Onsekiz yaşında evden kaçarak Fransız lejyonuna yazılacak ve Afrika’ya gidecek denli serüven tutkunuydu. Birinci Dünya Savaşı başladığında hemen Prusya ordusuna gönüllü olarak katılmış, Batı Cephesi’nde savaşmıştı. Jünger’i okuduğumuzda Batı Cephesi’nin hiç de sakin olmadığını anlıyorsunuz. Birkaç kez yaralanmış olmasına rağmen her defasında tedavinin ardından hemen cepheye dönmüş, savaşın sonuna değin cephede kalmıştı. Prusya ordusundaki en yüksek nişanlardan biriyle ödüllendirilmişti.  

*** 

Yazdıklarında yoğunlukla yaşanmış kişisel deneyimlerini Almanya’nın tarihiyle kaynaştırdı, bunlara ezoterik bilgiler de ekledi. Özellikle Çelik Fırtınalarında başlıklı anlatısında, Walter Benjamin’in ifadesiyle savaşı estetize etti. 1920’lerde Alman gençlerinin en çok okudukları kitaplardan biriydi bu. (E. Jünger, Çelik Fırtınalarında, çev. T.Turan, Jaguar Kitap, 2019) 

Jünger ve Schmitt’in buluştukları ortak zemin de mevcuttu elbette. Parlamenter demokrasi, liberal değerler ve kurumlar, burjuvazinin dünyası ikisinin de ağır eleştirilerinin hedefindeydi. Anti-hümanist bakış açısı, Aydınlanma sonrası Avrupa’ya karşı besledikleri derin kuşku, toplumsal bir kast olarak ruhsal aristokrasiyi savunmaları diğer ortak noktalar arasında sayılabilir. 

Weimar entelektüelleri Birinci Dünya Savaşı’nın Alman halkında yarattığı karamsarlığı ve umutsuzluğu dağıtmaya çalıştılar. Bunu yaparken çeşitli önerilerde bulundular. Kaybedilen savaşı bir tür spiritüel zafere dönüştürdüler. Bir halkı birarada tutan bağları vurguladılar, özellikle dil ve kan birliğini işlediler. Ölümü kutsayan metafizik-politik düşünceler geliştirdiler. 

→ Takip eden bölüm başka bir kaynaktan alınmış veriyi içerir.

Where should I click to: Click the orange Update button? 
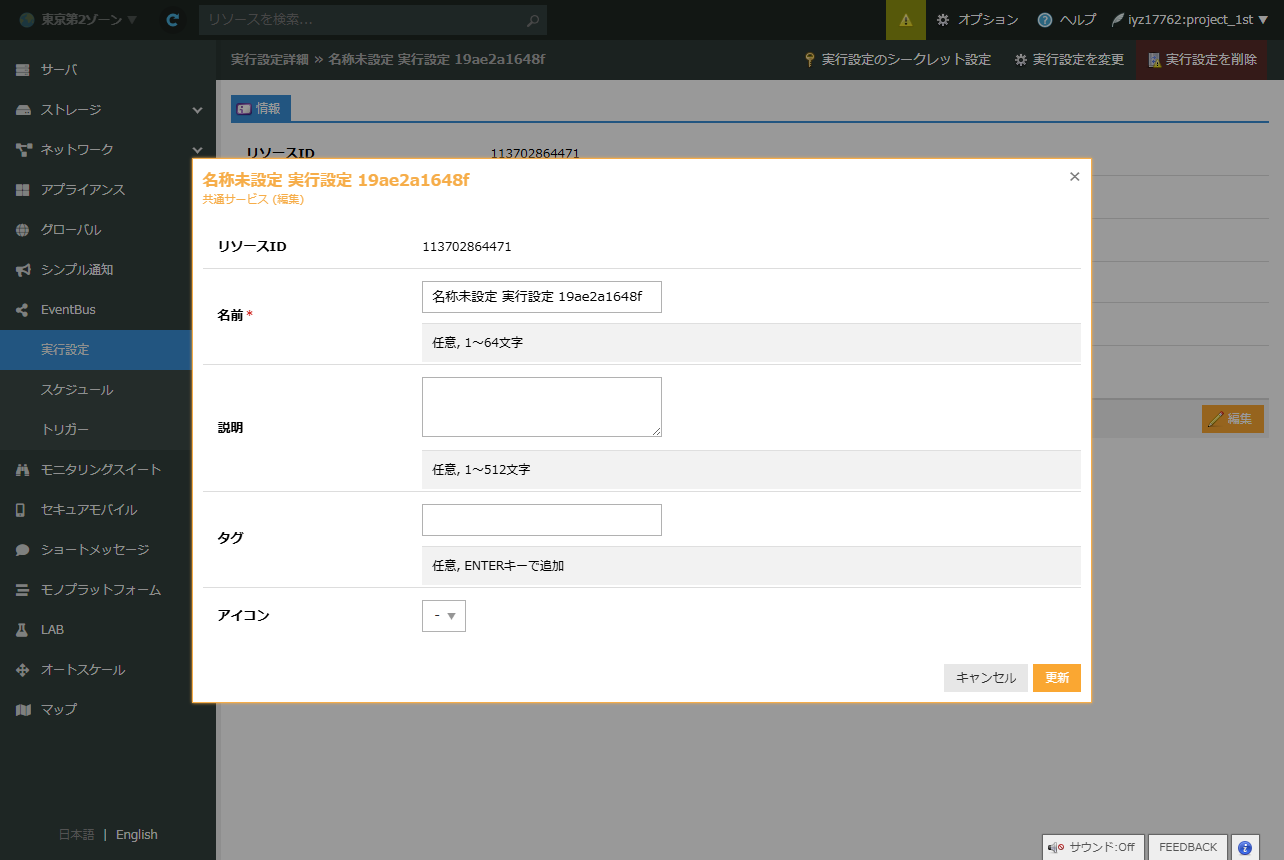(1056, 678)
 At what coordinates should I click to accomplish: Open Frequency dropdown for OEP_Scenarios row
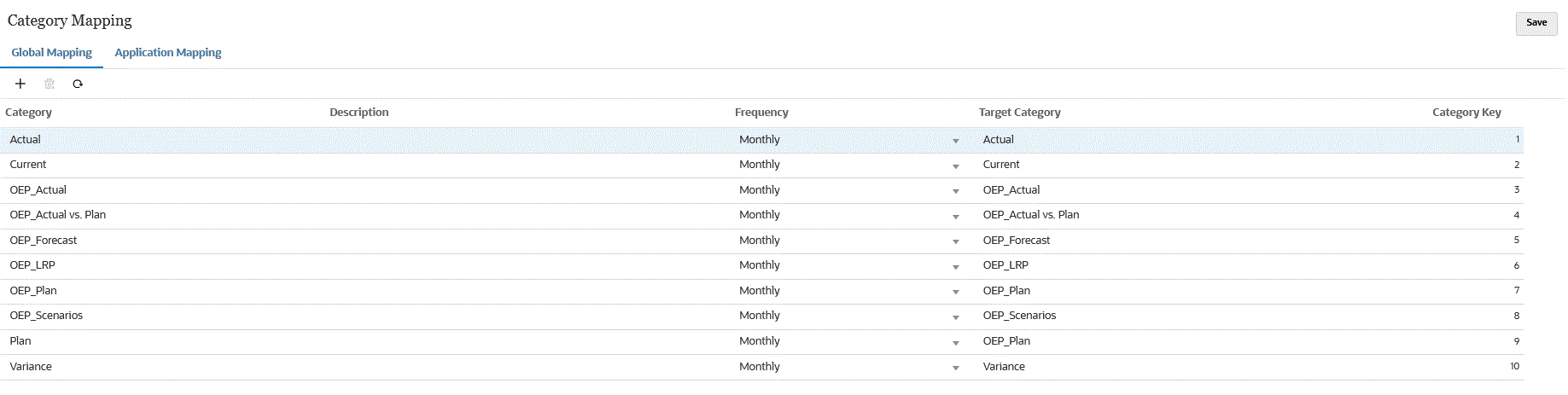click(x=955, y=317)
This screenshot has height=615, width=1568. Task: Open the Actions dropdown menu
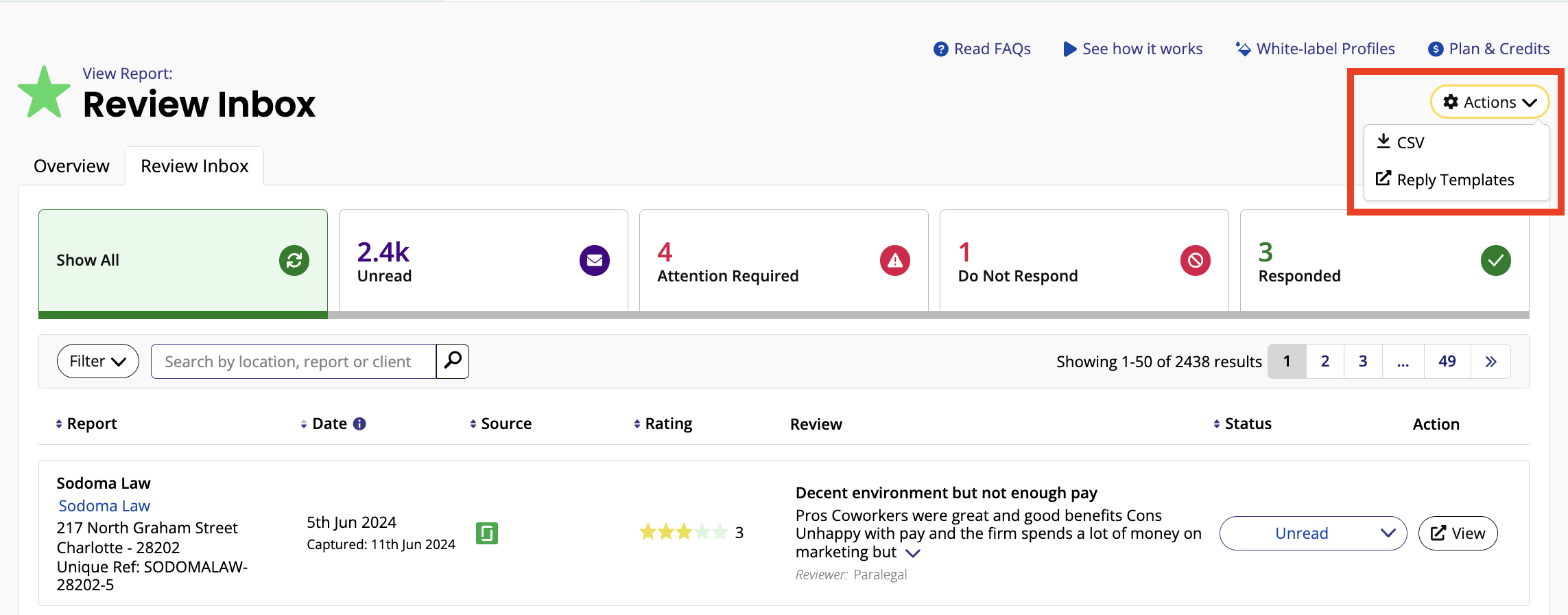[x=1489, y=102]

Ernst Jünger Almanya’nın Birinci Dünya Savaşı sonrası toplumsal istikrarsızlığına ve kolektif travmasına İşçi ile tepki verdi. ( Jünger, The Worker: Dominion and Form, çev. B.Costea, Northwestern University Press, 2017 ).  Ancak hemen eklemek gerekiyor: İşçi figürü onun  “topyekûn seferberlik” (Die totale Mobilmachung) nosyonuyla yakından ilişkilidir. Jünger’in düşüncesinde topyekûn seferberlik parçalanmanın, bölünmenin, yabancılaşmanın ve köksüzleşmenin panzehridir. Bütün bireysel enerjileri biraraya getirir ve tek bir hedefe yöneltir. Hem barış hem savaş zamanında bir bütün olarak tek hedefe yönelen toplum ideal bir kolektiviteyi temsil eder.  

*** 

İşçi Almanya’da 1932’de yayımlandı. Jünger başka dillere çevrilmesine izin verme konusunda uzun yıllar tereddüt etti. Bir yönüyle felsefi bir metin, bir diğer yönüyle gelecekçi  (futuristik) bir anlatı olarak okunabilir. Heidegger 1939-40 yılının kış dönemi boyunca verdiği seminerleri İşçi’ye ayırmıştı. Onun hayli etkilendiği ve sık alıntıladığı bir metindir.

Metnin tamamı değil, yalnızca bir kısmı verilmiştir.